(Lines of data)
★ ★ ★ ★ ★ ★ ★

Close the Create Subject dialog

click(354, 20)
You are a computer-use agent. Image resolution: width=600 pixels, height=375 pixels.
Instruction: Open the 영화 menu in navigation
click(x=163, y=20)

★ ★ ★ ★ ★ ★ ★

__SHORT PROBLEM__. Put every line of the rows above into a Markdown table with the columns Num and Line, skipping blank lines. Number the remaining lines consecutively starting from 1.

__THE RESPONSE__.
| Num | Line |
|---|---|
| 1 | Close the Create Subject dialog |
| 2 | click(354, 20) |
| 3 | You are a computer-use agent. Image resolution: width=600 pixels, height=375 pixels. |
| 4 | Instruction: Open the 영화 menu in navigation |
| 5 | click(x=163, y=20) |